OUTPUT GAPS AND EXTENDED HOLDS
Given that negative output gaps are set to remain open across the Latam-6 into at least mid-2021, and in some cases much longer, we continue to forecast that central banks will keep their benchmark policy rates on hold until at least Q2-2021, with Brazil’s BCB expected to provide the first hike (chart 6). Even in Chile, where four-quarter GDP is forecast to get back to 2019 levels relatively quickly, we expect the BCCh to eschew hiking until Q2-2022; similarly, we anticipate that Mexico’s Banxico and Peru’s BCRP will stay on hold until Q2-2022 as well. The long deferral of rate hikes in Mexico corresponds to the country’s still relatively high real rates (see charts 4 and 5 in the Key Economics Charts section) despite -275 bps in nominal rate cuts, the largest easing effort in the region.
COVID-19: PROGRESS, BUT NO TIME TO RELAX
Latam’s COVID-19 trends have improved recently, but a recent uptick in new incidences in Brazil and Mexico augurs for continued caution. Our Key COVID-19 Charts show that the pace of new infections remains low in Chile and Peru after very hard times with the pandemic earlier this year that prompted intensive efforts to control COVID-19. In contrast, the recent rise in incidences in Brazil and Mexico falls in the two major Latam countries that have put forward less concerted responses to this year’s public-health challenges. Recent experiences in Argentina and Colombia fall somewhere in between. In Argentina’s case, the country’s extended control measures have brought the country’s winter surge in infections back to levels last seen in August. In Colombia, progress seems to have stalled with new infection numbers holding in a range over the last five months.

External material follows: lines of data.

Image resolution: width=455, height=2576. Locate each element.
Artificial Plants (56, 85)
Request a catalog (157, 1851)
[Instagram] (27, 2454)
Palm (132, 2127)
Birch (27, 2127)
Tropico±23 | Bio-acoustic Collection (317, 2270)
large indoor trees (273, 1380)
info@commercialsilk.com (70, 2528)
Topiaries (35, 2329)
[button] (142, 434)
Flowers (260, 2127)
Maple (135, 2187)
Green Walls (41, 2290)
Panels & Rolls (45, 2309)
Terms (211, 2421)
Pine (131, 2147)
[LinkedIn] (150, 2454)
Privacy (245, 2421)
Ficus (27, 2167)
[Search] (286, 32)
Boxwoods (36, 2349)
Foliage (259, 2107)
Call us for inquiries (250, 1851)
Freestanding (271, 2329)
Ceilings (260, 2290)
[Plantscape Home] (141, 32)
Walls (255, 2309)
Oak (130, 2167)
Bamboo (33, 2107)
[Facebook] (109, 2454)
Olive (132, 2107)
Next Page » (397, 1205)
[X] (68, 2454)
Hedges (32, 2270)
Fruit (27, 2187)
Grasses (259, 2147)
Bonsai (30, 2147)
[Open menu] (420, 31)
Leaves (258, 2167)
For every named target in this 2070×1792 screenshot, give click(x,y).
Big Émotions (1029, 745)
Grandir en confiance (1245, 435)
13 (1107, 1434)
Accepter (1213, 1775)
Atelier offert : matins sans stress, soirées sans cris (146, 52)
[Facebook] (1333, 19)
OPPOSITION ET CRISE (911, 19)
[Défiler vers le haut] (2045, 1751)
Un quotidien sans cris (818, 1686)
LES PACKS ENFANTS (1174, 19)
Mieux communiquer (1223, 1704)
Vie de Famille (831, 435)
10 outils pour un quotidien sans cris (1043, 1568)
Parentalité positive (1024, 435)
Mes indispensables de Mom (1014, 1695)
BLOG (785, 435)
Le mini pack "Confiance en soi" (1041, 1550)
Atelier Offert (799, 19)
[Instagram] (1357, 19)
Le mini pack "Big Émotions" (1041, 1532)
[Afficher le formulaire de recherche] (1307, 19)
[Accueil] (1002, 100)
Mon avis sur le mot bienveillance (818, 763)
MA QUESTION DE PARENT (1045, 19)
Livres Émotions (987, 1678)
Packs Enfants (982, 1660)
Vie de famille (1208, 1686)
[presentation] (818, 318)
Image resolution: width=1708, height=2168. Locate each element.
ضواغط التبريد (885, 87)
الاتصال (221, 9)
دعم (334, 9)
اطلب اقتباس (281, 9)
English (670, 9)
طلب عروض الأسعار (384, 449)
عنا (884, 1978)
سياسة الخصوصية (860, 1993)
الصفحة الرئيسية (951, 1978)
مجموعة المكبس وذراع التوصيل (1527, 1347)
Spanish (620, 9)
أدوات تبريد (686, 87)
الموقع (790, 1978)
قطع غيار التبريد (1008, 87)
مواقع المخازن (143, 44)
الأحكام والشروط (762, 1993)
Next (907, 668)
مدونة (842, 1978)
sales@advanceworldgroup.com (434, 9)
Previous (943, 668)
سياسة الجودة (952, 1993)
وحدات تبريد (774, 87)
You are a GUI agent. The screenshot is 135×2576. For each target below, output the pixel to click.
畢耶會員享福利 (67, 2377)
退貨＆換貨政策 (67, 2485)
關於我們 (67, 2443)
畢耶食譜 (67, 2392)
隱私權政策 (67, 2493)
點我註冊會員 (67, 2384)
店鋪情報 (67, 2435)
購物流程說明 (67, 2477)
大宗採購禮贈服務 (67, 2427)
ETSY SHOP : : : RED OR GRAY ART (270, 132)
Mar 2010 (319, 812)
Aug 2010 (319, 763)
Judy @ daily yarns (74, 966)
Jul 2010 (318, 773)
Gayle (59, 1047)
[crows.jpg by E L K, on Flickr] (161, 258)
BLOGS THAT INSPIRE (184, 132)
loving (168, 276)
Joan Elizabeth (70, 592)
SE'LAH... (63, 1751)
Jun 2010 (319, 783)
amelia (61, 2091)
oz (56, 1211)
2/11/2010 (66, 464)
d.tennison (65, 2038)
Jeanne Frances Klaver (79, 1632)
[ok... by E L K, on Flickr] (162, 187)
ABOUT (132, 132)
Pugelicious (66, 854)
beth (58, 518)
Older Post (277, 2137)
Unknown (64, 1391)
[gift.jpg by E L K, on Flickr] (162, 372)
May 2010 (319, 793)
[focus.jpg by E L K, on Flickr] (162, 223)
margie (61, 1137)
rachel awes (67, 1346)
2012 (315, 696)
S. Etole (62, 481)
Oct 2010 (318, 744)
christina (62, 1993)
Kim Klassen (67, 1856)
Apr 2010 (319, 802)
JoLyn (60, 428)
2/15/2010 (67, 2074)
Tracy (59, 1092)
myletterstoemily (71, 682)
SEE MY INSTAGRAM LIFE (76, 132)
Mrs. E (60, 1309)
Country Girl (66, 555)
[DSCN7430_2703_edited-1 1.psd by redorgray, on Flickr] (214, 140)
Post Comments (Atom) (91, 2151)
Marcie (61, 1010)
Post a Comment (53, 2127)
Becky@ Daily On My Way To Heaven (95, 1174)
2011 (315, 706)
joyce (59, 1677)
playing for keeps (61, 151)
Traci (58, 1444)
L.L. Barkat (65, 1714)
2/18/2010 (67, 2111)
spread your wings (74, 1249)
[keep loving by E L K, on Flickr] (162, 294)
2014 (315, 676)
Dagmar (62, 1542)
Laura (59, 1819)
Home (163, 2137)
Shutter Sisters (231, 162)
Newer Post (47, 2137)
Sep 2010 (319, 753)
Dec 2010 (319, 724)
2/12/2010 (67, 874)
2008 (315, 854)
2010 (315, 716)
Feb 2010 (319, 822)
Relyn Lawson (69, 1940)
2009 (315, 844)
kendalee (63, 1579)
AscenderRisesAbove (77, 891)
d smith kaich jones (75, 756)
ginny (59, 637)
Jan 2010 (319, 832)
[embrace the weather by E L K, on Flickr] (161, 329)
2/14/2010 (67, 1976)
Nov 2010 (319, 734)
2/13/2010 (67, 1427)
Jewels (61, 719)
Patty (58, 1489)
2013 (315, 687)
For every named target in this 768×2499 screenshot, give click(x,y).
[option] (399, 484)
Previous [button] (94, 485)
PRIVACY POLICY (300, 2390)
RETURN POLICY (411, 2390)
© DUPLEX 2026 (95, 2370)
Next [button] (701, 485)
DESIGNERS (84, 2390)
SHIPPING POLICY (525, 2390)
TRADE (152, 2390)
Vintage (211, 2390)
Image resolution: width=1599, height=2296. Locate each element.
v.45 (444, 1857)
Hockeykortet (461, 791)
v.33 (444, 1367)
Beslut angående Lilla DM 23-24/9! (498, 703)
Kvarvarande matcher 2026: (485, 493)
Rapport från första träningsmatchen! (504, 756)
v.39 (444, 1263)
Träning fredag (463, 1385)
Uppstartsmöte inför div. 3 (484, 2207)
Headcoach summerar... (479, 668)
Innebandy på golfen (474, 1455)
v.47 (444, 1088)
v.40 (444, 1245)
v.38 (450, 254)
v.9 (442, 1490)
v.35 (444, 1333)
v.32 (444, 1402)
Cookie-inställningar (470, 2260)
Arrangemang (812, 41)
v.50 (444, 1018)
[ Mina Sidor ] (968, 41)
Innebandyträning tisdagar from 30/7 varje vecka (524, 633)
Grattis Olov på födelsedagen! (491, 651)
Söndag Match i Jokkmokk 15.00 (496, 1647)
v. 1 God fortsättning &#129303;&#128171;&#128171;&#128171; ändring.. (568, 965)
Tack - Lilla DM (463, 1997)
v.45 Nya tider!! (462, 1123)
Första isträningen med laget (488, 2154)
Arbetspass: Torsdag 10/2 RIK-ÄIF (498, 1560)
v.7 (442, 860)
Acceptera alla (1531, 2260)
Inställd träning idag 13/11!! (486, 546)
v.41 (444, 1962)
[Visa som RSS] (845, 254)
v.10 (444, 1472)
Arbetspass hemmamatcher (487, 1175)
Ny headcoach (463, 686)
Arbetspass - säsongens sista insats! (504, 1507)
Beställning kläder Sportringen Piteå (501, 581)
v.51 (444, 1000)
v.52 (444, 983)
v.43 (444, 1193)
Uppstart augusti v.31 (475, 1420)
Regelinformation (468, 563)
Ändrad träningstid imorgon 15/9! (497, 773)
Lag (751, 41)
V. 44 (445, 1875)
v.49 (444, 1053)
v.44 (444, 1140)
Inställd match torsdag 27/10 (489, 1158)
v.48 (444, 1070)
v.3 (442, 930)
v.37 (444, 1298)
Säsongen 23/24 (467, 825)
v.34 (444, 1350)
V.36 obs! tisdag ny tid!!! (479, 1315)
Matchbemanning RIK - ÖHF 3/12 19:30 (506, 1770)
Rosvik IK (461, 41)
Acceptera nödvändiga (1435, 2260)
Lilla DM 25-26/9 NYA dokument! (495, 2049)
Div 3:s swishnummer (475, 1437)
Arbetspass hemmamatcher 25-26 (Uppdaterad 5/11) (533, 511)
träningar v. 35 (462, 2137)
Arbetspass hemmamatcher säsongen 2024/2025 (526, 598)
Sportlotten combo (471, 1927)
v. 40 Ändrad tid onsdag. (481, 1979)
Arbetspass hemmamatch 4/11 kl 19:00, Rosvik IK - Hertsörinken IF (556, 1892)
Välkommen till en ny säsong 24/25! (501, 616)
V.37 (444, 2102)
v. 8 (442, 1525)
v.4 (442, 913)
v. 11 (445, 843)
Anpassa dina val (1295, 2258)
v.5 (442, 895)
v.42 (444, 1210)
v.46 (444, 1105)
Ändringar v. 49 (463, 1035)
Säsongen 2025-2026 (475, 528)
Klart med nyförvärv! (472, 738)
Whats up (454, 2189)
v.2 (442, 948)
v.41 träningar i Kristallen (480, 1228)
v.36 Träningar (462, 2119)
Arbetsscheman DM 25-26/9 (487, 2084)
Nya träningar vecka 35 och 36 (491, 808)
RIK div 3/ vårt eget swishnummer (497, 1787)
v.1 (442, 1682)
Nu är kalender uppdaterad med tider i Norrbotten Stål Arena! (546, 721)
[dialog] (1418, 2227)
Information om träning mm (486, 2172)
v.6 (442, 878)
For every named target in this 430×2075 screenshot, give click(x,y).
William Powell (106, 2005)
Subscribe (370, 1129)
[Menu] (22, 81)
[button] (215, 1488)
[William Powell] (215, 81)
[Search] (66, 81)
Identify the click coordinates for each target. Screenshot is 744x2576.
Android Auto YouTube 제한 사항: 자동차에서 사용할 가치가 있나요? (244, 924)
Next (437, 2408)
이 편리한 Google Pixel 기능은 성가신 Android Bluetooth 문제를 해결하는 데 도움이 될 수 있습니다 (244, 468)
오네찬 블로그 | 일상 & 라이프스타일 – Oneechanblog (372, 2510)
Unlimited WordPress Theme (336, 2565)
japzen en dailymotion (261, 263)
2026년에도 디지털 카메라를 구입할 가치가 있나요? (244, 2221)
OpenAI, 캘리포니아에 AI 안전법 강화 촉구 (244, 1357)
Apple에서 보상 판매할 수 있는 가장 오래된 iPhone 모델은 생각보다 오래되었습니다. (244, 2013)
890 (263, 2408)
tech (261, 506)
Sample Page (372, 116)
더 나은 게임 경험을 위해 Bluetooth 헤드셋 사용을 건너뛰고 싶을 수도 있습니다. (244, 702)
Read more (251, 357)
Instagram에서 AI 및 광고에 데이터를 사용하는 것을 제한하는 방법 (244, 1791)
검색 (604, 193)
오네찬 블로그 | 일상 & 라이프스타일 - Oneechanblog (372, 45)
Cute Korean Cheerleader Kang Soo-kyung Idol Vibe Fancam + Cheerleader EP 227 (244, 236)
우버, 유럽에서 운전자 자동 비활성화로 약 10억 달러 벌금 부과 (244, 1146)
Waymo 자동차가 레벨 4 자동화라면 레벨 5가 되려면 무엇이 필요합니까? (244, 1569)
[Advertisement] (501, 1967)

PERUVIAN YIELDS: REMARKABLE RESILIENCE
Despite a November marked by political upheaval, Peru’s soberano market was a testament to faith in the country’s strong economic institutions and the abundant global liquidity that is flowing back into emerging markets. After the Vizcarra impeachment and public clashes with the short-lived Merino government, the sovereign still managed on Monday, November 23, to issue USD 4.0 bn in global bonds that included tranches with 12-year, 40-year, and 100-year ‘century’ maturities at a 3.8x bid-to-cover ratio. Nevertheless, yields tightened over the course of November by -2 bps at the 5-year tenor, -25 bps at the 10-year horizon, and by -33 bps at both the 20-year and 35-year nodes of the curve (chart 7)—a remarkable set of developments in the midst of political turmoil and unprecedented new issuance.